§ **Written task**:
Reproduce word for word the stretch of the NFS removexattr patch thread below from "On Tue, Mar 31, 2026" through "which is wrong.".

§ **Document section**:
Re: [PATCH v2 2/2] nfs: update inode ctime after removexattr operation

From: Thomas Haynes

Date: Tue Mar 31 2026 - 14:47:29 EST

On Tue, Mar 31, 2026 at 07:42:56AM -0800, Jeff Layton wrote:
> On Fri, 2026-03-27 at 11:22 -0700, Thomas Haynes wrote:
> > On Fri, Mar 27, 2026 at 12:59:54PM -0800, Jeff Layton wrote:
> > > On Fri, 2026-03-27 at 12:20 -0400, Olga Kornievskaia wrote:
> > > > On Fri, Mar 27, 2026 at 11:50 AM Jeff Layton <jlayton@xxxxxxxxxx> wrote:
> > > > >
> > > > > On Fri, 2026-03-27 at 11:11 -0400, Olga Kornievskaia wrote:
> > > > > > On Tue, Mar 24, 2026 at 1:32 PM Jeff Layton <jlayton@xxxxxxxxxx> wrote:
> > > > > > >
> > > > > > > xfstest generic/728 fails with delegated timestamps. The client does a
> > > > > > > removexattr and then a stat to test the ctime, which doesn't change. The
> > > > > > > stat() doesn't trigger a GETATTR because of the delegated timestamps, so
> > > > > > > it relies on the cached ctime, which is wrong.
> > > > > > >
> > > > > > > The setxattr compound has a trailing GETATTR, which ensures that its
> > > > > > > ctime gets updated. Follow the same strategy with removexattr.
> > > > > >
> > > > > > This approach relies on the fact that the server the serves delegated
> > > > > > attributes would update change_attr on operations which might now
> > > > > > necessarily happen (ie, linux server does not update change_attribute
> > > > > > on writes or clone). I propose an alternative fix for the failing
> > > > > > generic/728.
> > > > > >
> > > > > > diff --git a/fs/nfs/nfs42proc.c b/fs/nfs/nfs42proc.c
> > > > > > index 7b3ca68fb4bb..ede1835a45b3 100644
> > > > > > --- a/fs/nfs/nfs42proc.c
> > > > > > +++ b/fs/nfs/nfs42proc.c
> > > > > > @@ -1389,7 +1389,13 @@ static int _nfs42_proc_removexattr(struct inode
> > > > > > *inode, const char *name)
> > > > > > &res.seq_res, 1);
> > > > > > trace_nfs4_removexattr(inode, name, ret);
> > > > > > if (!ret)
> > > > > > - nfs4_update_changeattr(inode, &res.cinfo, timestamp, 0);
> > > > > > + if (nfs_have_delegated_attributes(inode)) {
> > > > > > + nfs_update_delegated_mtime(inode);
> > > > > > + spin_lock(&inode->i_lock);
> > > > > > + nfs_set_cache_invalid(inode, NFS_INO_INVALID_BLOCKS);
> > > > > > + spin_unlock(&inode->i_lock);
> > > > > > + } else
> > > > > > + nfs4_update_changeattr(inode, &res.cinfo, timestamp, 0);
> > > > > >
> > > > > > return ret;
> > > > > > }
> > > > > >
> > > > >
> > > > > What's the advantage of doing it this way?
> > > > >
> > > > > You just sent a REMOVEXATTR operation to the server that will change
> > > > > the mtime there. The server has the most up-to-date version of the
> > > > > mtime and ctime at that point.

§ **Dataset extract**:
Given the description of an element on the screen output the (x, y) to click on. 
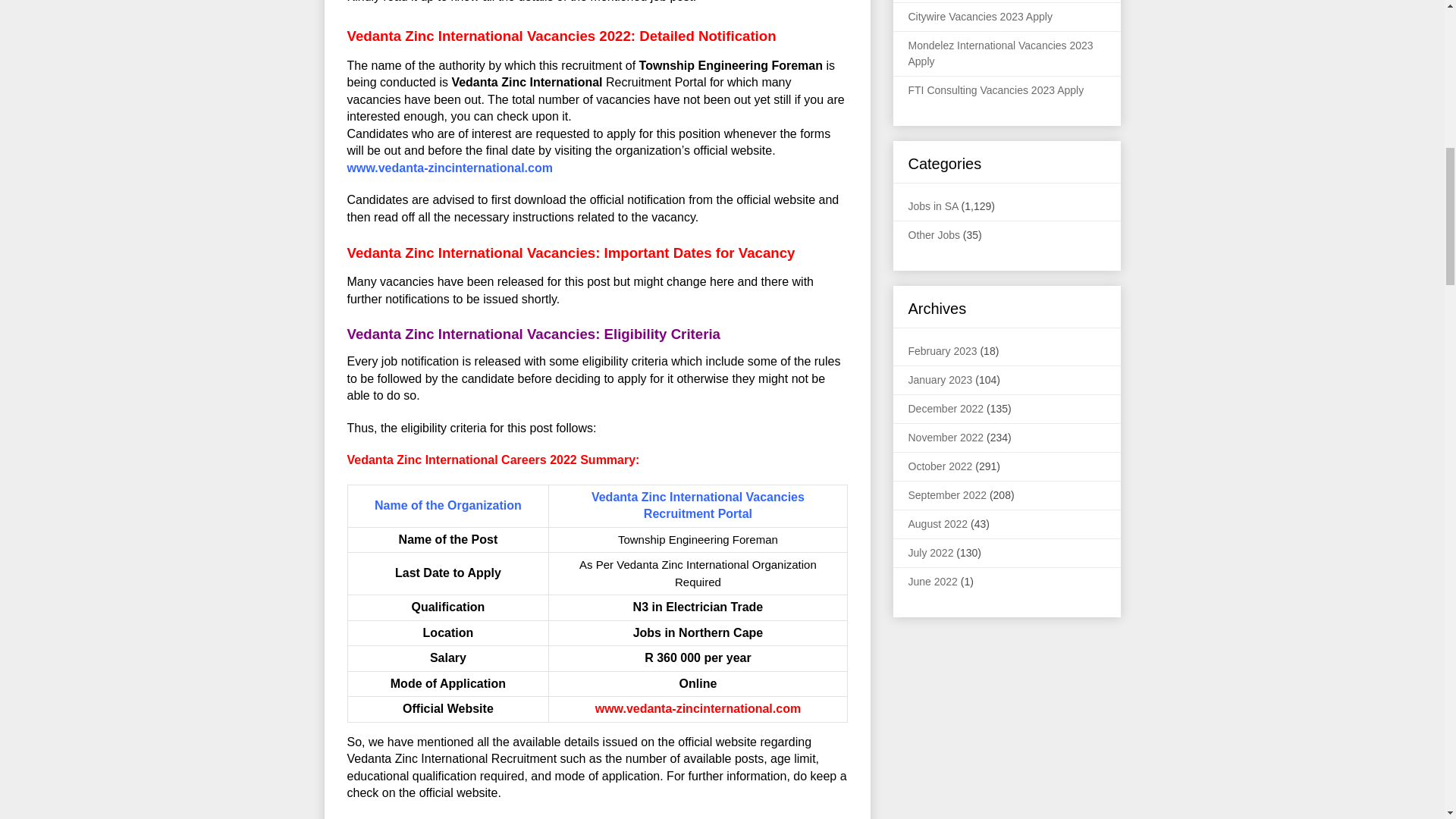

§ **Exercise output**:
On Tue, Mar 31, 2026 at 07:42:56AM -0800, Jeff Layton wrote:
> On Fri, 2026-03-27 at 11:22 -0700, Thomas Haynes wrote:
> > On Fri, Mar 27, 2026 at 12:59:54PM -0800, Jeff Layton wrote:
> > > On Fri, 2026-03-27 at 12:20 -0400, Olga Kornievskaia wrote:
> > > > On Fri, Mar 27, 2026 at 11:50 AM Jeff Layton <jlayton@xxxxxxxxxx> wrote:
> > > > >
> > > > > On Fri, 2026-03-27 at 11:11 -0400, Olga Kornievskaia wrote:
> > > > > > On Tue, Mar 24, 2026 at 1:32 PM Jeff Layton <jlayton@xxxxxxxxxx> wrote:
> > > > > > >
> > > > > > > xfstest generic/728 fails with delegated timestamps. The client does a
> > > > > > > removexattr and then a stat to test the ctime, which doesn't change. The
> > > > > > > stat() doesn't trigger a GETATTR because of the delegated timestamps, so
> > > > > > > it relies on the cached ctime, which is wrong.